L’art regroupe la musique, l’architecture, la poésie, la peinture, la sculpture, la photographie, le cinéma, et chaque création est une vie de la pensée, l’expression d’une réflexion. L’art, nous le savons, favorise les relations et les échanges amicaux entre les hommes et les peuples. D’autre part, tout art émerge de sentiments, d’émotions, de désirs, mais principalement de réflexions et d’intuitions. L’art, en l’étudiant, à travers les époques de l’histoire de l’humanité, montre une nécessité dans la vie des hommes, nécessité de s’exprimer et d’expérimenter. Un compositeur, un architecte, un peintre ou un poète exprimera et proposera ainsi son vécu, suivant la spécificité psychologique qui est la sienne. Un artiste se distingue, de cette façon, par ce qu’il est psychiquement et émotionnellement, par ce qui le motive. Et la raison d’être d’un art est d’exprimer une certaine qualité subjective nous permettant de comprendre le dessein de son créateur.

Nous pouvons donc dire que l’art reflète l’homme, qu’un art reflète la société et l’époque où il s’élabore. Influencé par des facteurs subjectifs, émotionnels ou intellectuels, l’art peut soit grandir ou avilir, montrer des images qui tendent à la joie ou au désordre. Mais l’art répond, de toute évidence, à la psychologie d’une époque, aux besoins psychologiques et mentaux des hommes à un moment de leur histoire.

Jusqu’à une certaine époque, les artistes montrèrent, avec les couleurs et les formes, l’idée d’une harmonie, pour éveiller et transmettre des connaissances. Ils le firent selon leur compréhension et sensibilité. Un jour, cependant, pour des raisons diverses, ils voulurent aussi montrer la laideur du monde. C’est ainsi que des artistes, à partir d’une remise en question de l’art, tel qu’il se présentait, se laissèrent aller à leurs impulsions premières. Ces impulsions, émotionnelles et intellectuelles, pouvaient dès lors être l’objet d’actes créateurs. Nous sommes aujourd’hui les témoins d’où cela nous a menés : on confond, très souvent, bruit et son, vulgarité et beauté, dissonance et harmonie. On confond ce qui est instinctif et l’acte maîtrisé et spontané tel qu’il s’applique dans la pratique de la calligraphie chinoise et japonaise, par exemple.

- **DONNÉES**
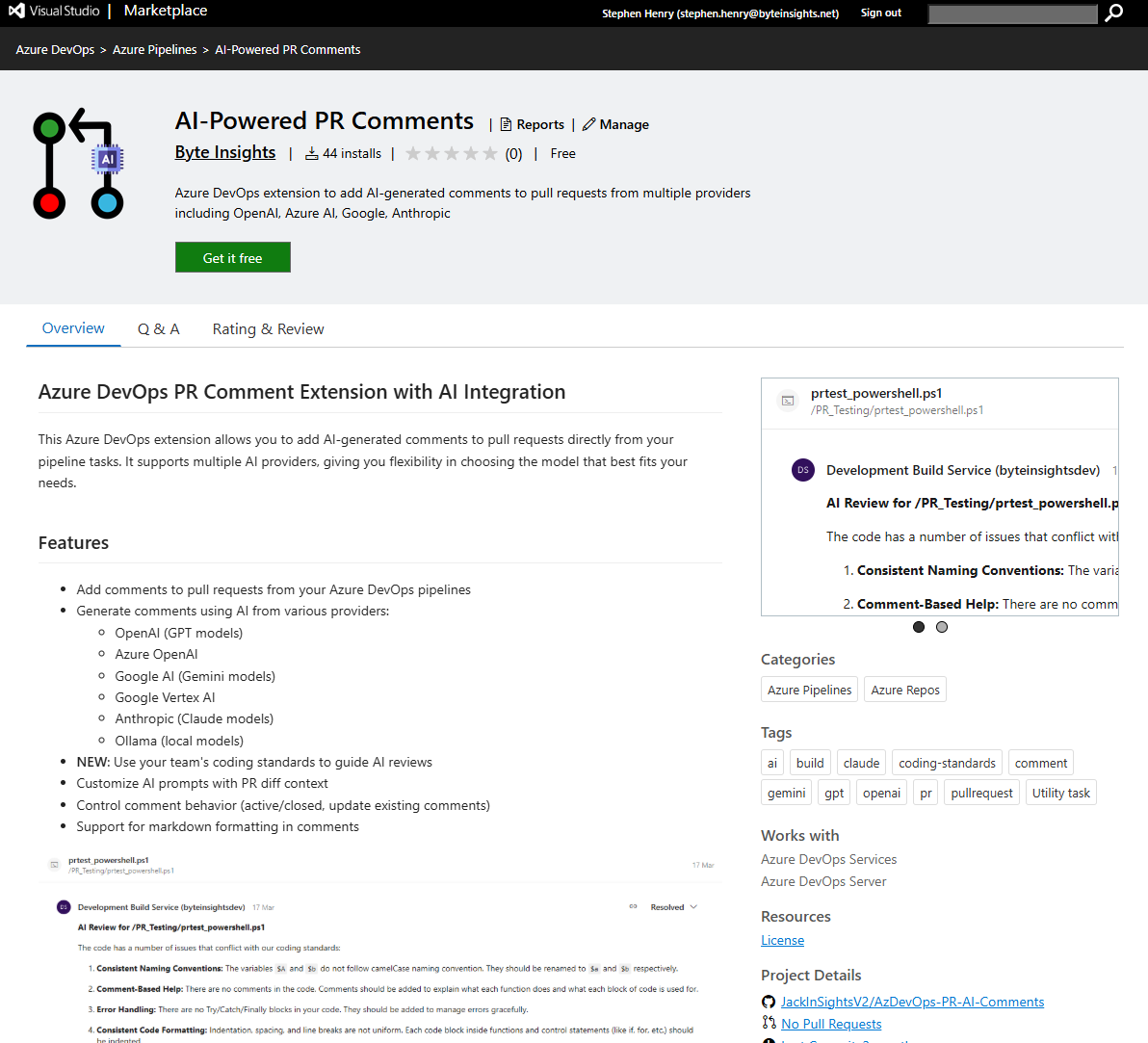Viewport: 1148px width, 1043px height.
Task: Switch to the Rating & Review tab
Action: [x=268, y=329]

* * *

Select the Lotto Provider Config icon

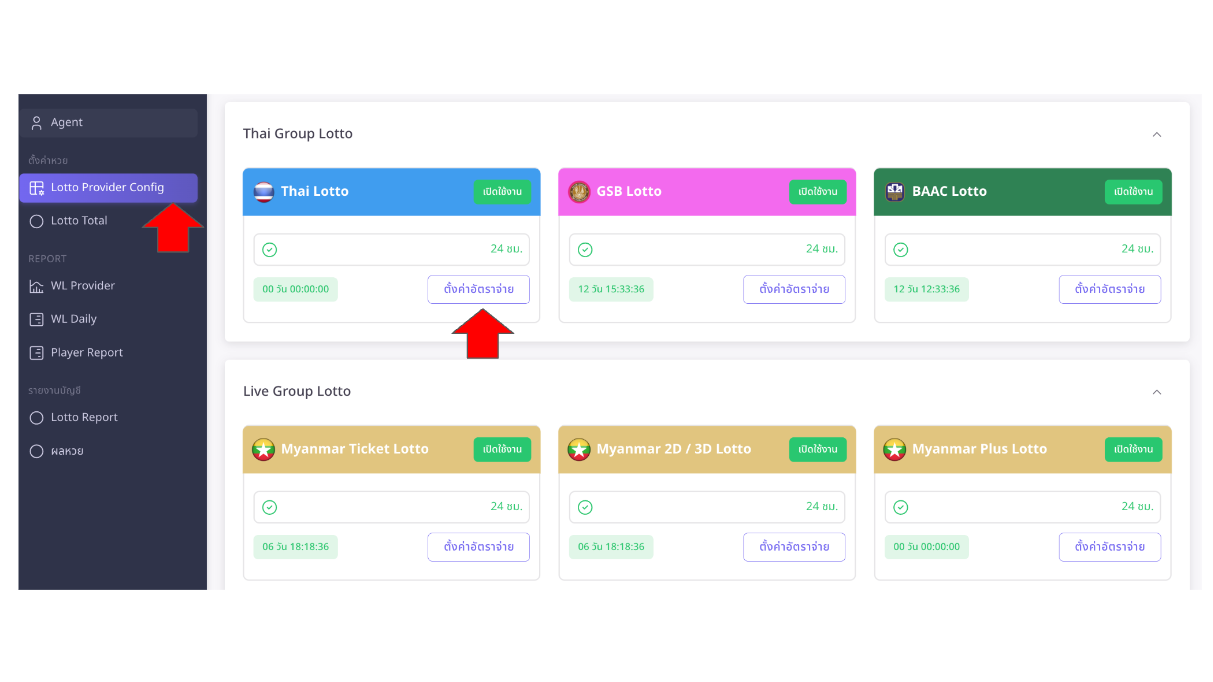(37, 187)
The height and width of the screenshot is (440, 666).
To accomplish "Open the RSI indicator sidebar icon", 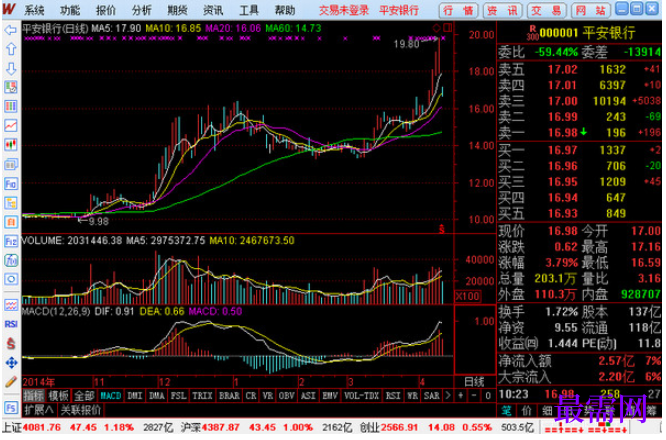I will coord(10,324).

- **SÉRIE DE TÂCHES**
[a] Reproduisez le passage du texte sur l’art qui commence par « Nous pouvons donc » et se poursuit jusqu’à « de leur histoire. ».
[b] D’après le texte sur l’art, dans quelle pratique s’applique l’acte maîtrisé et spontané cité en exemple ?
[c] Rédigez la suite du texte sur l’art à partir de sa dernière phrase.

- **RÉSULTATS**
[a]
Nous pouvons donc dire que l’art reflète l’homme, qu’un art reflète la société et l’époque où il s’élabore. Influencé par des facteurs subjectifs, émotionnels ou intellectuels, l’art peut soit grandir ou avilir, montrer des images qui tendent à la joie ou au désordre. Mais l’art répond, de toute évidence, à la psychologie d’une époque, aux besoins psychologiques et mentaux des hommes à un moment de leur histoire.

[b] Dans la pratique de la calligraphie chinoise et japonaise.

[c]
Il y a plusieurs siècles, l’art, en Europe, était au service de la religion. C’était sa fonction, et il y avait une certaine servilité de la part des artistes. L’art servait à introduire, dans la vie sociale, des idées, liées aux dogmes et aux croyances. Formes et couleurs devaient répondre à des thématiques spécifiques, et un discours imagé et symbolique s’était structuré. Une influence païenne s’exprimait toutefois assez librement chez quelques artistes, mais l’aspect religieux s’imposait plus généralement à leur activité par l’intermédiaire de conditions extérieures plutôt que comme résultat d’une véritable expérience personnelle et spirituelle, à quelques exceptions près bien sûr. Les scènes, ou histoires religieuses transmises par les artistes étaient le plus souvent assez conventionnelles, bien que, pour un certain nombre de chefs-d’œuvre, nous puissions identifier la marque d’artistes qui surent se démarquer du conformisme. Car cette servilité envers les thèmes pouvait être contournée par le simple fait d’exprimer sa propre conception ou sensibilité, tout en restant dans la thématique précise de l’histoire. L’artiste transmettait alors son expérience, son vécu, et sa vocation était d’atteindre le cœur humain.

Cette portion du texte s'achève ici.